Chad at 'decisive moment' as dialogue opens

Chad's transitional President Mahamat Idriss Deby (L) inaugurates the statue of peace, forgiveness and reconciliation at the January 15 Palace on the occasion of the opening ceremony of the dialogue, in N'Djamena on Saturday. - AFP
Chad's transitional President Mahamat Idriss Deby (L) inaugurates the statue of peace, forgiveness and reconciliation at the January 15 Palace on the occasion of the opening ceremony of the dialogue, in N'Djamena on Saturday. - AFP

N'DJAMENA: Delayed talks on Chad's future that the ruling junta says are a "decisive moment" opened on Saturday, even as some opposition groups boycott the gathering.


More than 1,400 delegates from the military government, civil society, opposition parties, trade unions and rebel groups gathered in N'Djamena for the "national dialogue" that is scheduled to last three weeks.

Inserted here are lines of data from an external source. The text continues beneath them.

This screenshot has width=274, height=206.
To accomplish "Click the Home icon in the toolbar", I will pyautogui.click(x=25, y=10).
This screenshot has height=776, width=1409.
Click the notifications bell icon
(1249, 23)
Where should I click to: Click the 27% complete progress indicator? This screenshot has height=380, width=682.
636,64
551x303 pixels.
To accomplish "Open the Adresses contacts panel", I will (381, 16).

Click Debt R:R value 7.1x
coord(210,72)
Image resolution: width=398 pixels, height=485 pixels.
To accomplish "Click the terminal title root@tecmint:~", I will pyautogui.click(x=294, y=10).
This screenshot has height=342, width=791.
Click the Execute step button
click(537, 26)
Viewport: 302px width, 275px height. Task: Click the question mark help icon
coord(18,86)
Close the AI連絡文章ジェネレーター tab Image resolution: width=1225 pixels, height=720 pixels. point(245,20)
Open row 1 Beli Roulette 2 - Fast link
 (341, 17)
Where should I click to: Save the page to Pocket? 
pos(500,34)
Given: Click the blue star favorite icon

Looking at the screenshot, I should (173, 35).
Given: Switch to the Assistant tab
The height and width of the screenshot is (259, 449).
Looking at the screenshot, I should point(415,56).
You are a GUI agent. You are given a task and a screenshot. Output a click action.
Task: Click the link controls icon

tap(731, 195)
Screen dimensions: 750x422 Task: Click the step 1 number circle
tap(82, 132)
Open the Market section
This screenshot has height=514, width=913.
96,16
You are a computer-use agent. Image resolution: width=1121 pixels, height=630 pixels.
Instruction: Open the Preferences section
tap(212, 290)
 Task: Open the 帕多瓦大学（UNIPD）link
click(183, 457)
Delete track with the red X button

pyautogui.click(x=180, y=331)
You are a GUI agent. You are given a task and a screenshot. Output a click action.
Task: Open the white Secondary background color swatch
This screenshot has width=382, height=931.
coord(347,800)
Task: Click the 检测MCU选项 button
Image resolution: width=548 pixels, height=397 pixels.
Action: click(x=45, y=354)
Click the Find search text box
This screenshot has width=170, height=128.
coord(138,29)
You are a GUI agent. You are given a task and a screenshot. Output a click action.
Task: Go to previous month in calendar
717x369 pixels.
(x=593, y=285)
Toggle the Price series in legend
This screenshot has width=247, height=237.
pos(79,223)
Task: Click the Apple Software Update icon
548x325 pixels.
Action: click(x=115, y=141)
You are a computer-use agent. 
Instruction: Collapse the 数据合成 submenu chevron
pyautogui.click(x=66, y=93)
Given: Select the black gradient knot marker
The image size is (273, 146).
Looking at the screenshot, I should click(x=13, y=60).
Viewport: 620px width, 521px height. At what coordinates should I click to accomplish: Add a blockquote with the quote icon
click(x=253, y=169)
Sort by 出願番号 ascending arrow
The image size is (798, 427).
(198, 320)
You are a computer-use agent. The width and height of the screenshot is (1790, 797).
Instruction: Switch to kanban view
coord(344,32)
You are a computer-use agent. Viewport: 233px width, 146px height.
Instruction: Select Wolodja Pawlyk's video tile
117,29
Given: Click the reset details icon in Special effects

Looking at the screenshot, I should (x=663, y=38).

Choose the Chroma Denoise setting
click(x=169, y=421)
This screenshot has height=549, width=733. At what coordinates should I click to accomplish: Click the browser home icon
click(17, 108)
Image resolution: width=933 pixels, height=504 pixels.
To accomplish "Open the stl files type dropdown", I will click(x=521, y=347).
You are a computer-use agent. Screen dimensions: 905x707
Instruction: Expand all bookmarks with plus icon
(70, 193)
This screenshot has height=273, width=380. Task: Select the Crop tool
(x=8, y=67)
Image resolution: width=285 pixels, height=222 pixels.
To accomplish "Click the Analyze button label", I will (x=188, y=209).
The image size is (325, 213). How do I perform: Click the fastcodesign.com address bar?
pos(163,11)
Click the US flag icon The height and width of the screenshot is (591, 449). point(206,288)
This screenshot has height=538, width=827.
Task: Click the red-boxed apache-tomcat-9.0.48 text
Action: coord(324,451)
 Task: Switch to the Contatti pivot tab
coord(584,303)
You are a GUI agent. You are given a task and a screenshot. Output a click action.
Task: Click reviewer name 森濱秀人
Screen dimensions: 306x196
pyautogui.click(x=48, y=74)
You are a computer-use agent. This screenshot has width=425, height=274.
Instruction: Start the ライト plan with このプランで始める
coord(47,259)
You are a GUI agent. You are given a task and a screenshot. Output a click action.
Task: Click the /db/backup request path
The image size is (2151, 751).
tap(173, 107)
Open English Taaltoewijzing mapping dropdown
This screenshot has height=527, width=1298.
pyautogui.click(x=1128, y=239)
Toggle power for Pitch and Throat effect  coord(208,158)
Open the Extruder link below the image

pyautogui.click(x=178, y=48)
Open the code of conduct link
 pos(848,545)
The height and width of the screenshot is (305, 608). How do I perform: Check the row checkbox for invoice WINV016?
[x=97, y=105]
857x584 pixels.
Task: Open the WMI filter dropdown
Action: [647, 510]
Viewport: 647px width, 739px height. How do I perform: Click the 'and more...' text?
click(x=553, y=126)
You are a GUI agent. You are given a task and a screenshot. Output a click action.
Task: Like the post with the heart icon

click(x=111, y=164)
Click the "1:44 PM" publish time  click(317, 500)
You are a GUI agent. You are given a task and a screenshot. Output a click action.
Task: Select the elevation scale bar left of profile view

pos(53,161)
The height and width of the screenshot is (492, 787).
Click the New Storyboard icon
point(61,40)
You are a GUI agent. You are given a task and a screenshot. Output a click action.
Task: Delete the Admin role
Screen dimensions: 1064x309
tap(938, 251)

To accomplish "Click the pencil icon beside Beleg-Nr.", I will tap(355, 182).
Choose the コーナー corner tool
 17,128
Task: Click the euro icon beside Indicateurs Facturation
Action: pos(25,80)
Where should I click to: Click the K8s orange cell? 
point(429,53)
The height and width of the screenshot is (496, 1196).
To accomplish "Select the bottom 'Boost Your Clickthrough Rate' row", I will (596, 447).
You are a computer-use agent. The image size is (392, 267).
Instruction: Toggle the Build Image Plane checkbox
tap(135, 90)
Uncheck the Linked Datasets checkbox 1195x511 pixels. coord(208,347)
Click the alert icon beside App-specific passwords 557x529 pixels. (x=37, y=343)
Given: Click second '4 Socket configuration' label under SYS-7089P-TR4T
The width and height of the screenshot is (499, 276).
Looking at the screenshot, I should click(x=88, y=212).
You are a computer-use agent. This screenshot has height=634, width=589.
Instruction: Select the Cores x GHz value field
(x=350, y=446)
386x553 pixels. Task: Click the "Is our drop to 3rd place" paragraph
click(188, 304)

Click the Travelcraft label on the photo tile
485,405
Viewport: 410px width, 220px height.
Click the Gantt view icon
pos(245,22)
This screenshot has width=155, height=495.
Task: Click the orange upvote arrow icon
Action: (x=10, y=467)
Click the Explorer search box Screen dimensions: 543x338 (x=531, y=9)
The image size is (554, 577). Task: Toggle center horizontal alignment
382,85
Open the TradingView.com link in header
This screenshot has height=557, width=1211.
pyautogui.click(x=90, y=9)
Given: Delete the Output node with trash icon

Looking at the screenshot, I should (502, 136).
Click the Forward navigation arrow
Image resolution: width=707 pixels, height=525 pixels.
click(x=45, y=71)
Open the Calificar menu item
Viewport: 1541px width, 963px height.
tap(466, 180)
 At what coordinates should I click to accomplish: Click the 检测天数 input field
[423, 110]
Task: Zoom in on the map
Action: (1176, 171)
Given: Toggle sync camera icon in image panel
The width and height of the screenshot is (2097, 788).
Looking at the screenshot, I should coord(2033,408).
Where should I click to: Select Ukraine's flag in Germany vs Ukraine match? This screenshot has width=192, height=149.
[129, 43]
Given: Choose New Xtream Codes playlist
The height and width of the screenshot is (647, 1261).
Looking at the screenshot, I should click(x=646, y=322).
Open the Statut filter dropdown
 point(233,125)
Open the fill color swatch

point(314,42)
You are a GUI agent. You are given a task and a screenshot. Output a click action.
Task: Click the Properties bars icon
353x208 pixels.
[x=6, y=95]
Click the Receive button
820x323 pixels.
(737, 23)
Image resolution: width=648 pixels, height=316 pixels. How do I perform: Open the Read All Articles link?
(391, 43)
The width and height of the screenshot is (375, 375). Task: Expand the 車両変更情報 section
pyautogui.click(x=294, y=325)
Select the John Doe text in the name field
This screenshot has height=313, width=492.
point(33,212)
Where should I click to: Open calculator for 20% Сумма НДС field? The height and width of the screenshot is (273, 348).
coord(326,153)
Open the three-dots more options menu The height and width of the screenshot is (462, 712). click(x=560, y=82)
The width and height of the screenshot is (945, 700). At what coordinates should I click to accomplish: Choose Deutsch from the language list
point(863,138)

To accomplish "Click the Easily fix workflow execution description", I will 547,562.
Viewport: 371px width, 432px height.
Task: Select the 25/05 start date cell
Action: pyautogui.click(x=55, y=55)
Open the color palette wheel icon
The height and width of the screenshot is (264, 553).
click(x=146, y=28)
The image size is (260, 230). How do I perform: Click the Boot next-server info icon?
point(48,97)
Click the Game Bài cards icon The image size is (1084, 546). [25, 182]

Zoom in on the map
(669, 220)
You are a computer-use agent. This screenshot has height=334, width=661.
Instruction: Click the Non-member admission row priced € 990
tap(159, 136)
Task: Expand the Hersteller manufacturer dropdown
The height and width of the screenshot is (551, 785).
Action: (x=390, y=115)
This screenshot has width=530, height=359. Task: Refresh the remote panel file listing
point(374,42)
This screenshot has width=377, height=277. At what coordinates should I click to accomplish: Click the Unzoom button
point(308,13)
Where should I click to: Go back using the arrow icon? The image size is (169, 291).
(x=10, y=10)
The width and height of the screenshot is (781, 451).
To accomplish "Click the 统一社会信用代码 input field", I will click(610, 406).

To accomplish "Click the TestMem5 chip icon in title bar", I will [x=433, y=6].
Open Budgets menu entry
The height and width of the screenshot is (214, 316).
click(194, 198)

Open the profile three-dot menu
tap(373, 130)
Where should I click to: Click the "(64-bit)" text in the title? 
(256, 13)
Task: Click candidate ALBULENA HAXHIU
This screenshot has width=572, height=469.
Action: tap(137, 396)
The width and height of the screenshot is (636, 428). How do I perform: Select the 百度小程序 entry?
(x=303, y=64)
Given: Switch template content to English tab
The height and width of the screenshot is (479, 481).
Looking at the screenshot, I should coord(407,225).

Junta chief General Mahamat Idriss Deby described the forum, his brainchild, as a "decisive moment in history of our country" after arriving in military dress surrounded by tight security to open the forum.


Earlier, he had first inaugurated a statue symbolising national unity at the January 15 palace in the capital N'Djamena before reviewing an honour guard.


"This dialogue should allow us definitively to put recourse to arms behind us," said government spokesman Abderamane Koulamallah.


Deby in midweek signed a decree saying the forum would make "sovereign" decisions which would be legally binding and that he would act as guarantor.


The junta head took power in April 2021 at the age of just 37 after his father, who ruled for 30 years, was killed during a military operation against rebels.


The military leader says the talks should open the way to "free and democratic" elections after an 18-month rule by the junta -- a deadline that France, the African Union (AU) and others have urged him to uphold.


The dialogue, which should have begun in February, was hit by repeated delays as Chad's numerous rebel groups, meeting in Qatar, squabbled over whether to attend.


In the end, around 40 groups on August 8 signed up to a deal that included a ceasefire and guarantee of safe passage.


How to achieve lasting peace, reform state institutions and grant fundamental freedoms to all topped the agenda.


Committees must also draw up a new constitution that will be put to a referendum.


While a number of opposition groups appeared ready to give the forum a chance, some groups did not attend.


The Front for Change and Concord in Chad (FACT) boycotted the event which it considers to be "skewed in advance" towards the military junta.


FACT is a key opposition group which did not sign the peace accord and which triggered the offensive in the northeast last year that ended in the death in combat of Deby's father Idriss Deby.


Wakit Tamma, a large coalition of opposition parties and civil society groups, is also refusing to take part, accusing the junta of "human rights violations".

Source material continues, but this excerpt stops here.